---------- DATA FOR REVIEW ----------

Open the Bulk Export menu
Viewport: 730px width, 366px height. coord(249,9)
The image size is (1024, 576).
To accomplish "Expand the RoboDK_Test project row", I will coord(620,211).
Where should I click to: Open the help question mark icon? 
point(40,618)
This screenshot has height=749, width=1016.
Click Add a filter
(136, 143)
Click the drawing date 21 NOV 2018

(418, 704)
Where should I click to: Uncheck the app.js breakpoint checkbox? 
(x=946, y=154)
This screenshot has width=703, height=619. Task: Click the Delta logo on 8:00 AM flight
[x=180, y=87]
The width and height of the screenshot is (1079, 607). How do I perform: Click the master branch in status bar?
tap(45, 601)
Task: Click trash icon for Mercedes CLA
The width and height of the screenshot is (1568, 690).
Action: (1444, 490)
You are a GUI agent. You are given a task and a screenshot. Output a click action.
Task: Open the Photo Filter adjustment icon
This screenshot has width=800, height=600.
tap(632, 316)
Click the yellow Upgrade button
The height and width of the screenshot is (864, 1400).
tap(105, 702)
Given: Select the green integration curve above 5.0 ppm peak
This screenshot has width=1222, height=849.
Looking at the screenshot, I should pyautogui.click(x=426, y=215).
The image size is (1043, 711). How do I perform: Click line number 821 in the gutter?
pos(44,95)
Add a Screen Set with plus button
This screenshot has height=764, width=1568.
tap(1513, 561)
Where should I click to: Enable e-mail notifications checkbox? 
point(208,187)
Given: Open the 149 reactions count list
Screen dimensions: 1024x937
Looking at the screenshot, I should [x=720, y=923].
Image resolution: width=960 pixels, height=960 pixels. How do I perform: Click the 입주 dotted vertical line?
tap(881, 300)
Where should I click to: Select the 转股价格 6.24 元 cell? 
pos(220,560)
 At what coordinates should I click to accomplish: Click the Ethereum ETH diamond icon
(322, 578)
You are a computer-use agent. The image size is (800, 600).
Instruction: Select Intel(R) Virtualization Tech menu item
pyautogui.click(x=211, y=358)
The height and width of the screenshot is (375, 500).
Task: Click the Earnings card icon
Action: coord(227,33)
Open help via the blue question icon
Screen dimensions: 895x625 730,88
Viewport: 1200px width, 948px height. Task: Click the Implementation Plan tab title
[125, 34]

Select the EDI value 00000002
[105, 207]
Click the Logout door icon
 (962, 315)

----------

A complete answer reproduces every line of the records in which the word "agent" occurs.

You are a GUI agent. You are given a task and a screenshot. Output a click action.
You are a computer-use agent. The image size is (800, 600).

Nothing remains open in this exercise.